[Task to carry out] An exact reproduction of the records is required, with all pictures omitted.

Stored data entries:
/---
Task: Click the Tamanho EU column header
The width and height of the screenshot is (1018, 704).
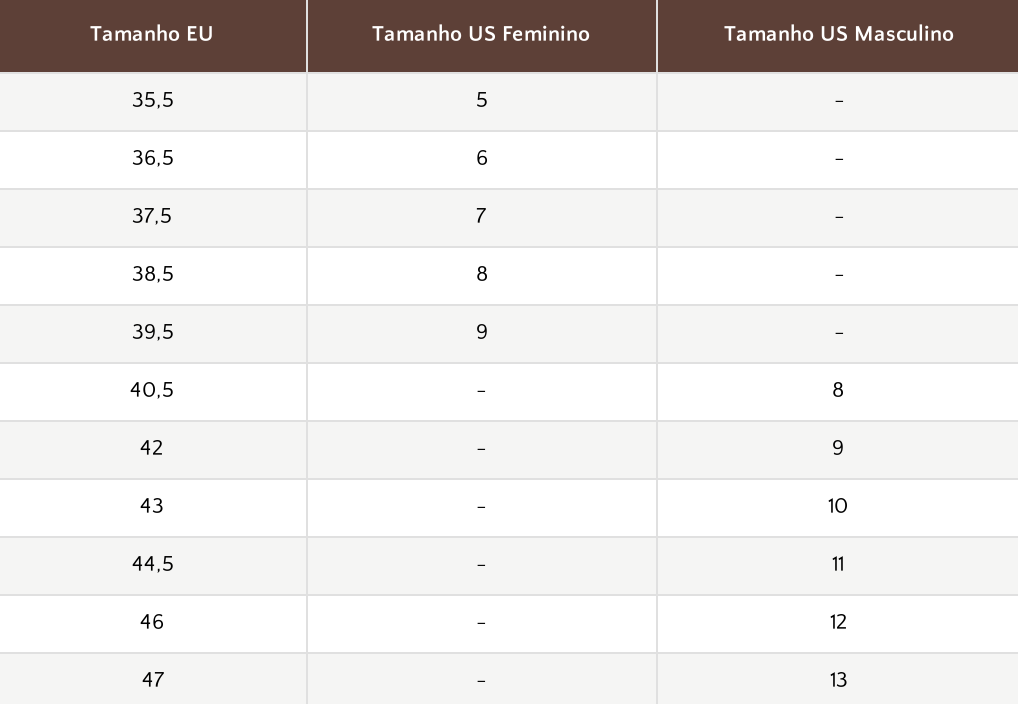Action: [153, 35]
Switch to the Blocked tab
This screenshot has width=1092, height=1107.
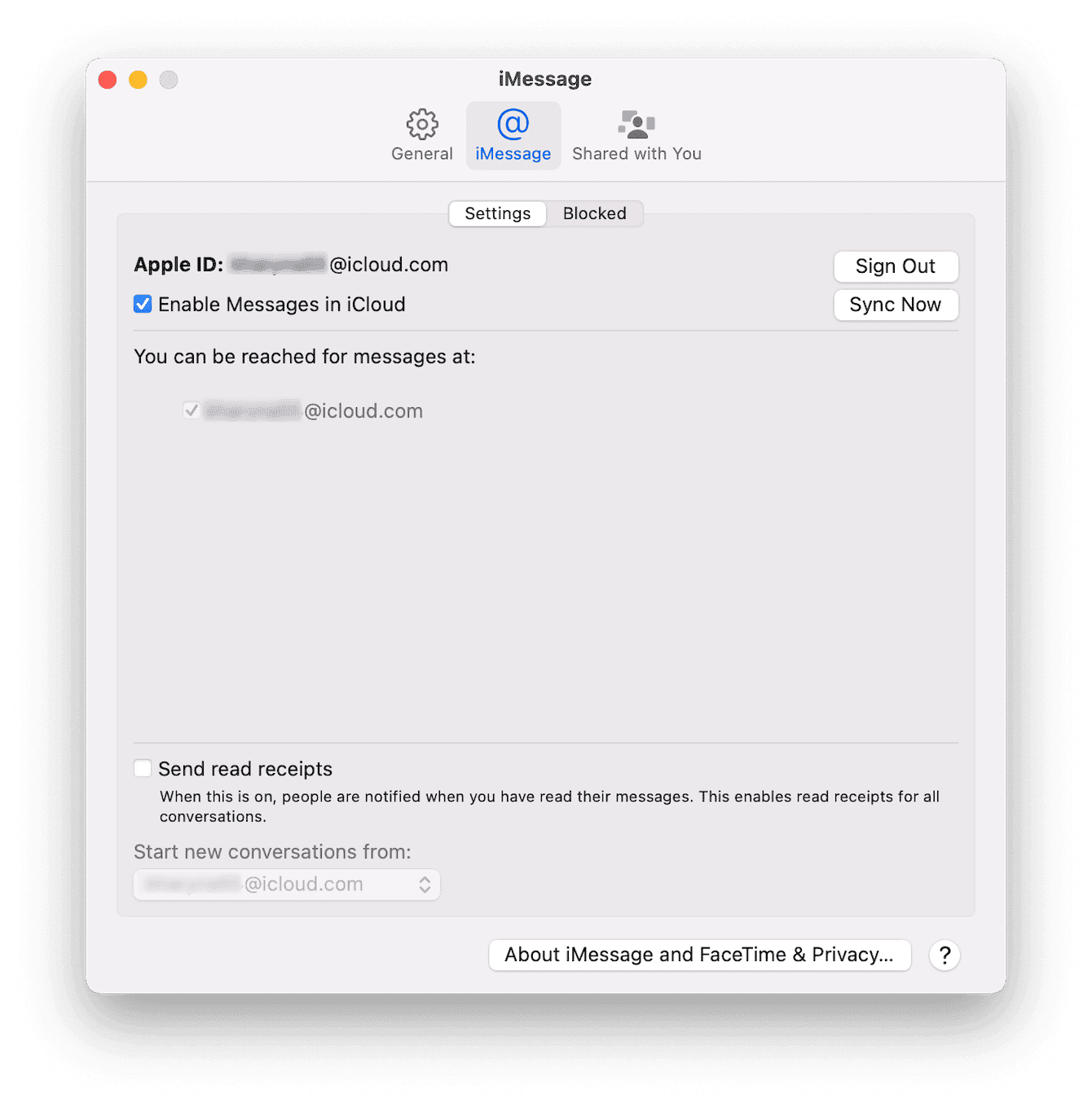594,213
\---
[Exercise solution]
Task: Click the Tamanho EU column header
The width and height of the screenshot is (1018, 704).
Action: [153, 35]
Switch to the Blocked tab
This screenshot has width=1092, height=1107.
594,213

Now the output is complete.